Nonetheless, he claimed that this work is in many senses a “Jewish” project, “partly because I had always related to Tanach as a Jew, and — especially in doing a commentary alongside the translation — I felt like I was latching on to an age-old Jewish form of expression and [way of] relating to the Bible.” And, of course, the order of the book and the divisions into Torah, Nevi’im, and Ketuvim follow the Jewish canon.

For one thing, Alter’s approach meant retranslating loaded theological terms according to their meaning in the biblical context. “Yeshua,” usually translated as “salvation,” biblically means “to get someone out of a tight fix.” So Alter translated this pragmatic, worldly term as “rescue.”

The word “nefesh” is often translated as “soul,” but biblical Hebrew, Alter said, had no conception of a split between body and soul, so he rendered it as “life breath” or, by extension, “throat” or “neck.”

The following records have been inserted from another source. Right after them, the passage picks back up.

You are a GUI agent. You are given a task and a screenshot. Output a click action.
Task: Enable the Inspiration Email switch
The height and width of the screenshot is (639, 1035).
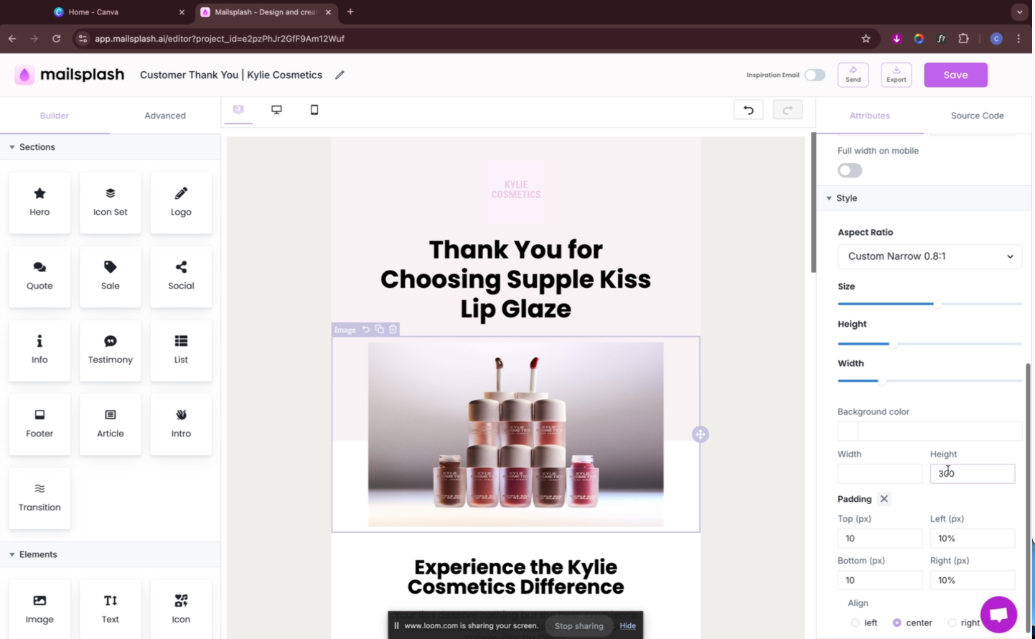814,75
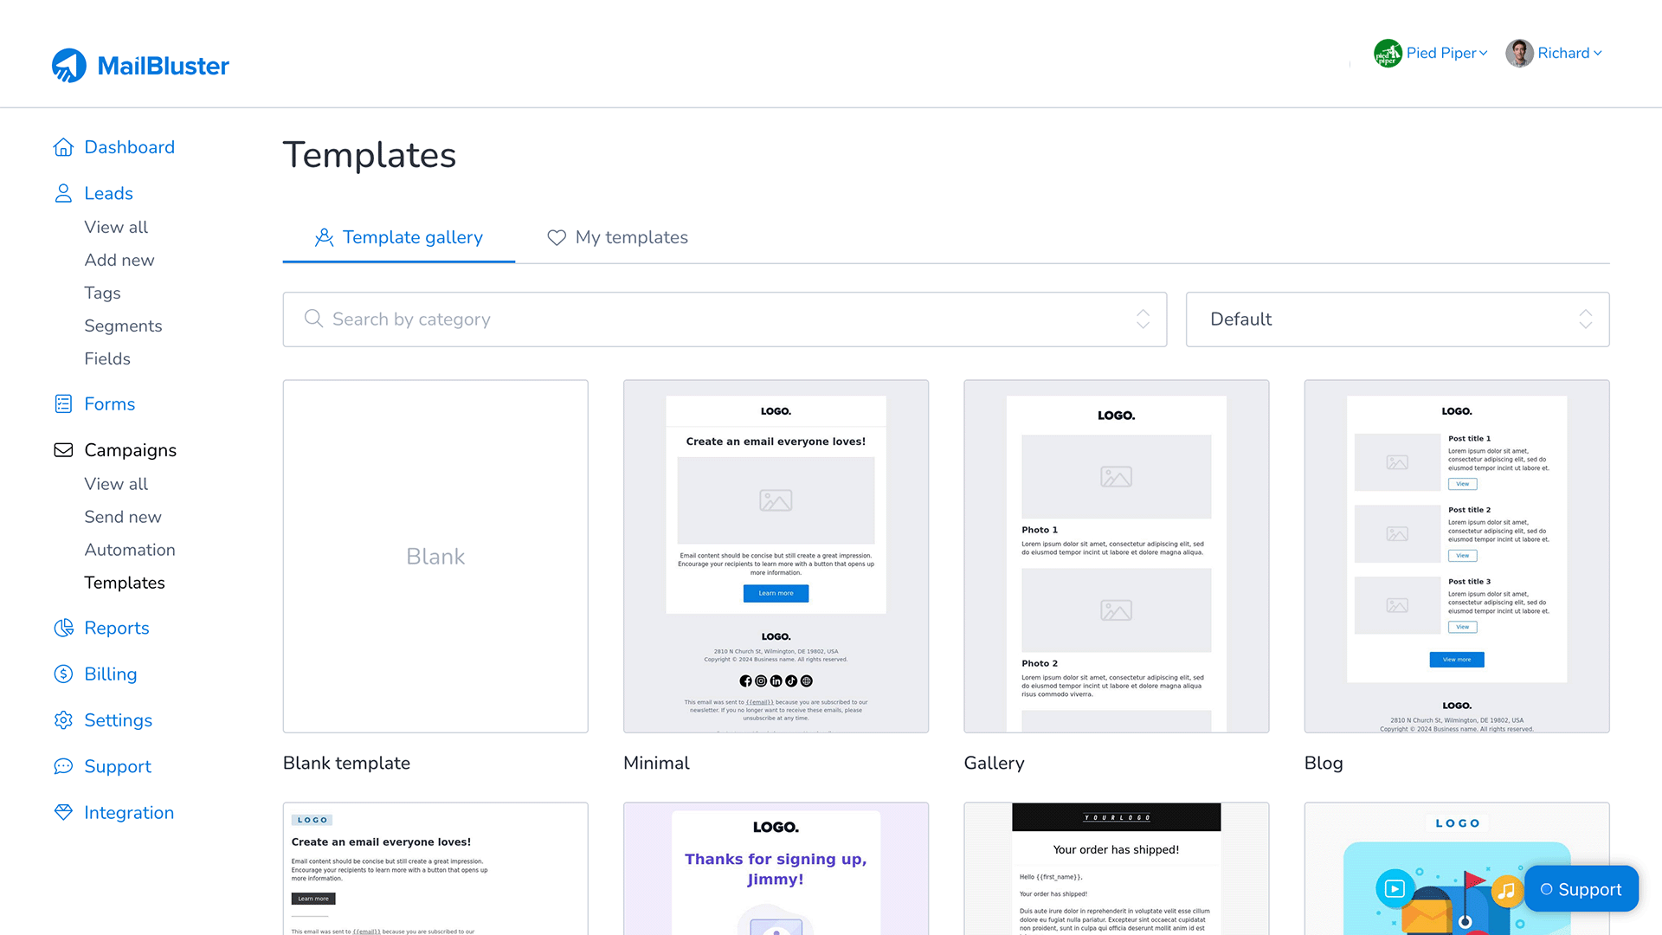The width and height of the screenshot is (1662, 935).
Task: Click the Campaigns envelope icon
Action: point(63,450)
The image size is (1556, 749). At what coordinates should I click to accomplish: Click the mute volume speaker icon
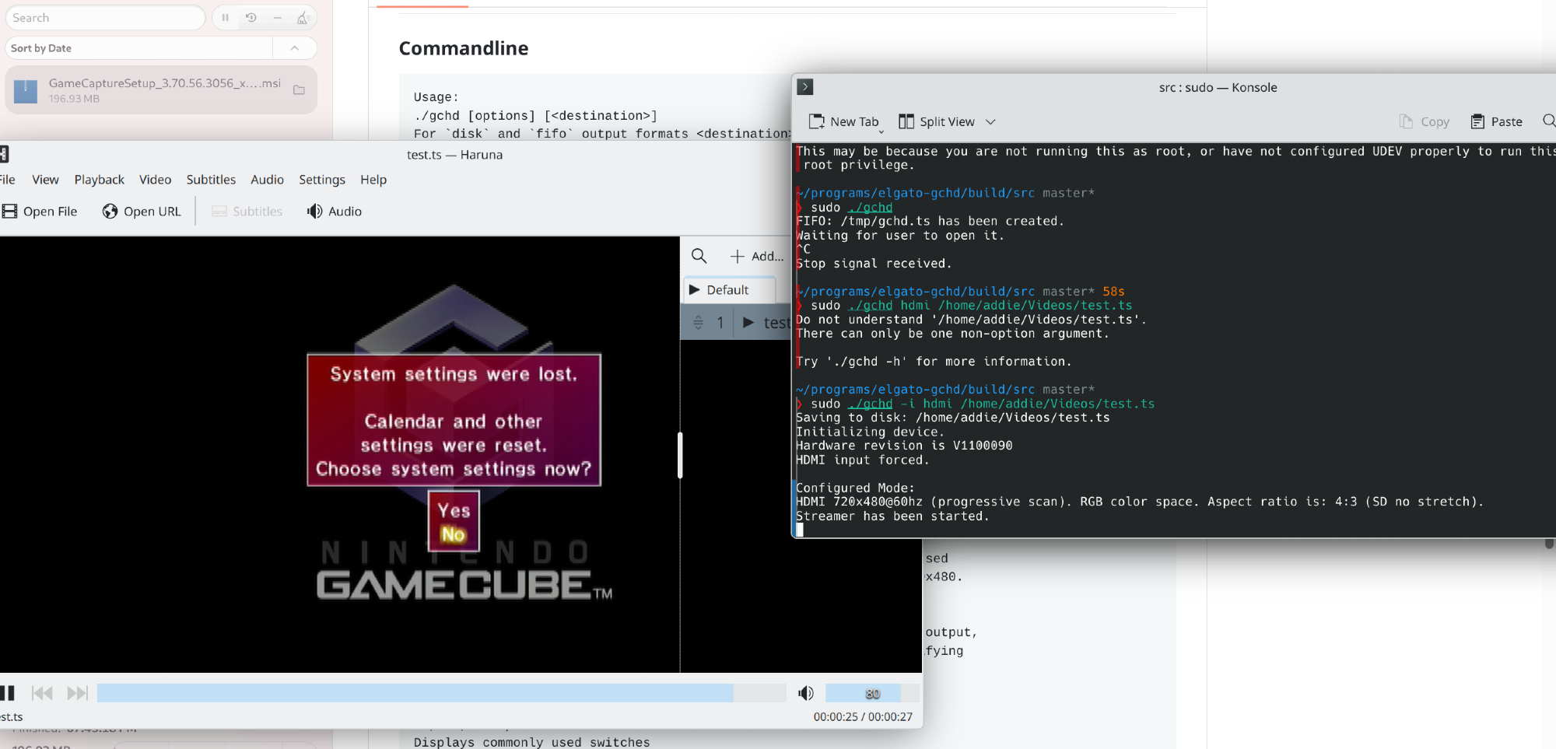click(806, 693)
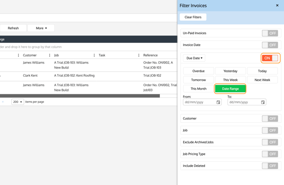The image size is (284, 185).
Task: Open Job column options menu
Action: 94,55
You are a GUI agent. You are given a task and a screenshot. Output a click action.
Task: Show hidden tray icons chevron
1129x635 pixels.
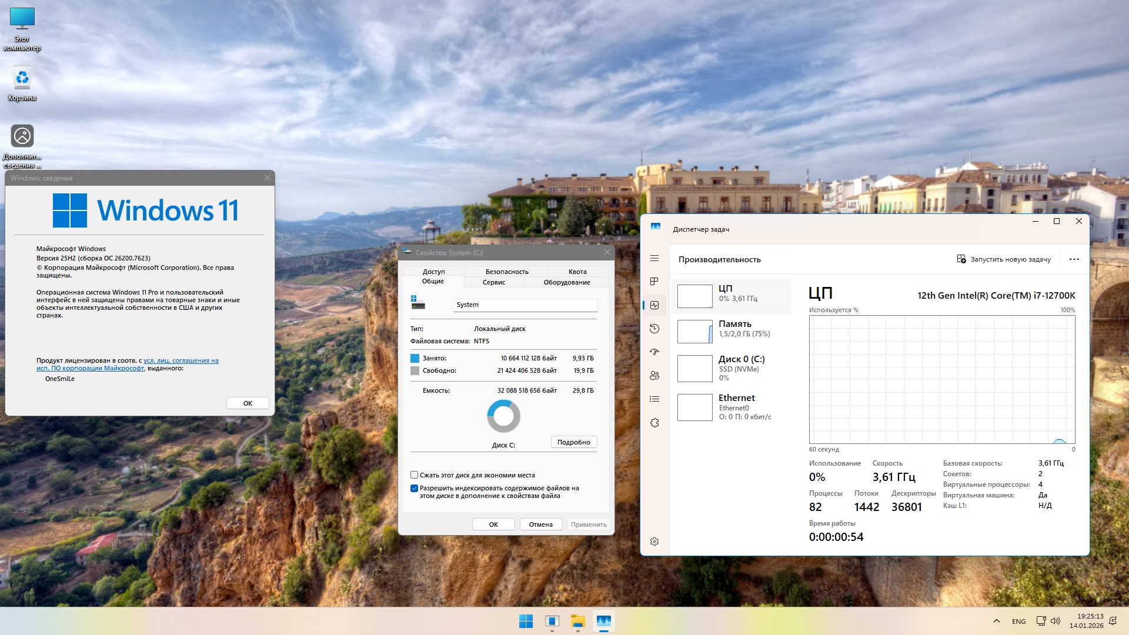click(996, 621)
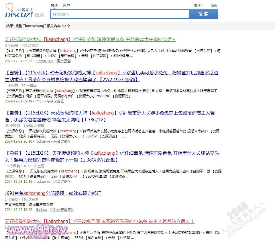275x241 pixels.
Task: Open 综合讨论区 under the 2024-12-31 09:49 post
Action: tap(55, 101)
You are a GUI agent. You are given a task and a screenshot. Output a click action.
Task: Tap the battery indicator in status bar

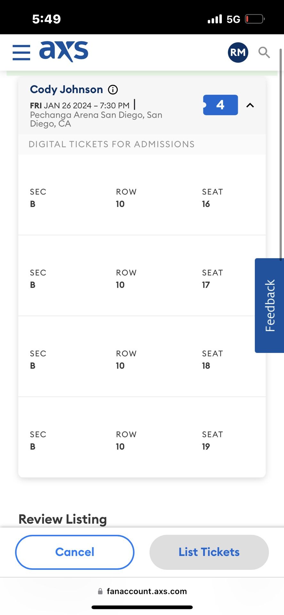[x=255, y=19]
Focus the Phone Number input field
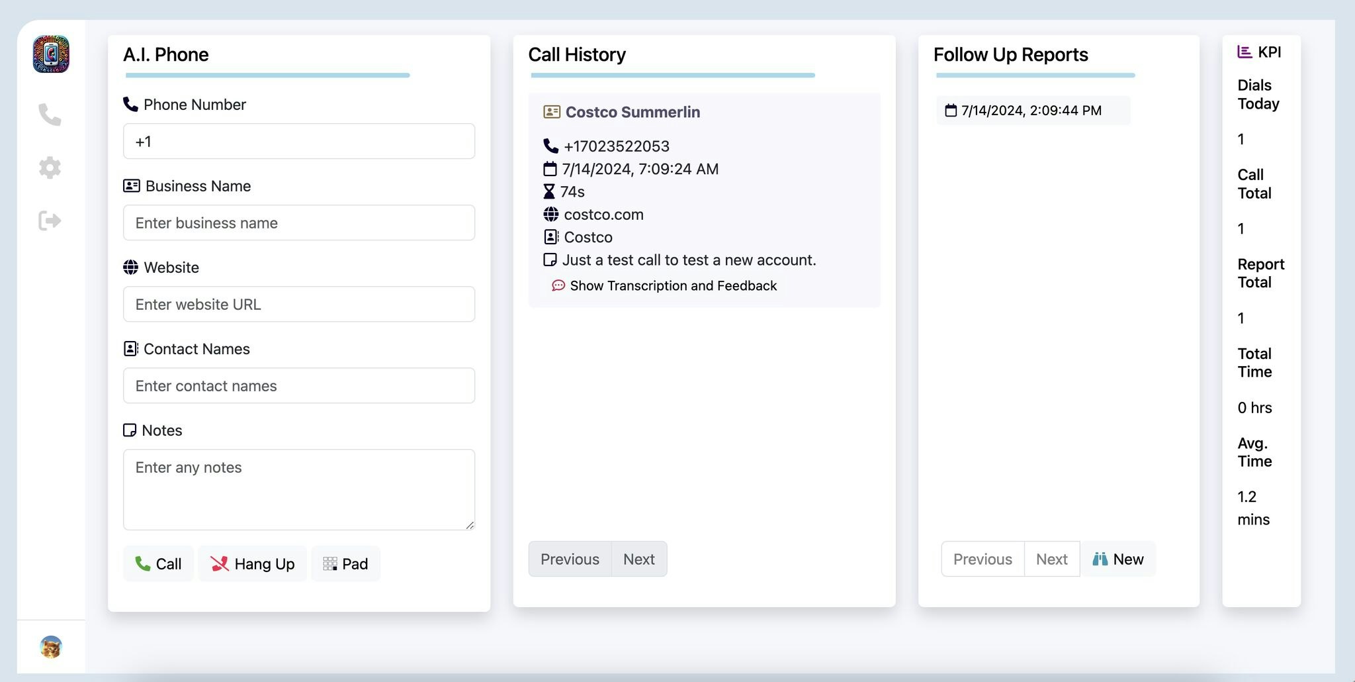Image resolution: width=1355 pixels, height=682 pixels. coord(299,142)
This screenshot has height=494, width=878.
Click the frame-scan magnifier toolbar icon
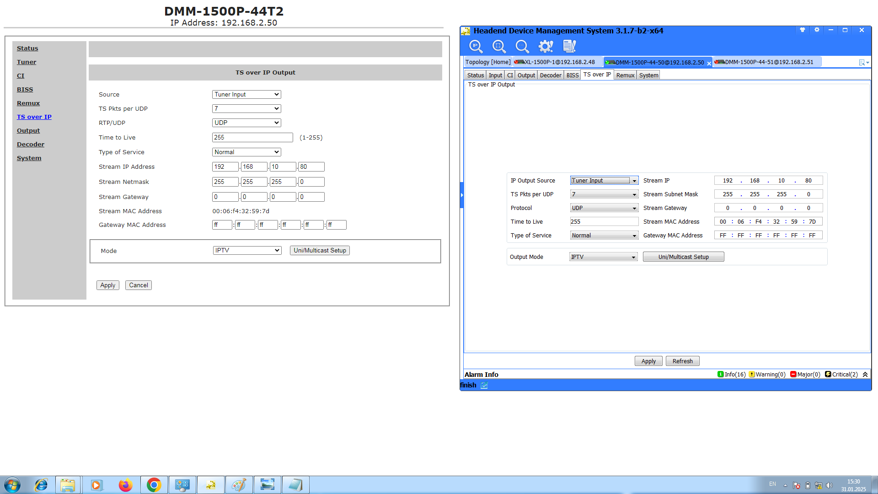(499, 46)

Initially Alter envisioned his commentary as translator’s notes, in which he would point out an obscure word or an untranslatable Hebrew pun. But soon he realized that because the biblical world might seem vastly different, even strange, to modern readers, he would need to explain far more: marriage practices, conceptions of society, and the roles of men and women, for example.

He also became aware that the Bible’s literary techniques — its narrative styles and heavy focus on dialogue — needed elucidation as well.

In keeping with Alter’s practice of taking literary technique into account in his commentary, he talks about a convention of biblical narrative in which the first words spoken “are a way of laying out the character of that particular figure.”

He gave as a prime example the opening words of Jacob and Esau when the latter returns from a hunting expedition. Esau feels he’s on the brink of death and is willing to sell anything, Alter said. “In fact, Esau is so ravenous that he says, ‘Let me gulp down some of that red, red stuff.’ He is totally inarticulate and can’t think of the Hebrew word for porridge or stew. You immediately get a picture of Esau as a man of impatient appetite.”

By moving away from translations that reflect a particular ideology and instead opening the door to the Bible and its worldview, Alter leaves any theological interpretations to his readers.

He said, “I convey narrative technique, then I let the reader do the work about the conclusions about religious vision.”